Estoy hablando de Bachillerato, Padre Suarez, en los primeros años de los 60.
Pues bien, en uno de nuestros análisis pasilleros, se nos ocurrió -estábamos a punto de entrar en clase de biología- preguntarnos sobre comportamientos de los humanos.
Concretamente, el bostezo ¿Qué era el bostezo?¿para qué le servía al cuerpo?¿Por qué ocurría?¿Por qué era contagioso?.
Y, en esto, suena el timbre y nos disponemos a entrar en clase de biología con un profe que era más serio que los usuales. Algo distante, sabía muchísimo y dictaba unas clases sapientísimas.
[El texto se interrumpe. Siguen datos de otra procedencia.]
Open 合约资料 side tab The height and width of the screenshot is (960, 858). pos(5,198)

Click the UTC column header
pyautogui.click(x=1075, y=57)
Pero, como estabamos muy motivados y siempre había un compañero dispuesto, una vez pasada 'lista', el delegado de curso se levantó y dijo:
"D.Amadeo, perdone, pero quisiéramos preguntarle algo".
"Ustedes dirán".
"D. Amadeo, ¿qué es un bostezo?"
"¡Un acto de muy mala educación!"
Y, ahí acabó el tema. Nos quedamos sin saber qué era un bostezo.
Y, aún hoy, yo no lo sé.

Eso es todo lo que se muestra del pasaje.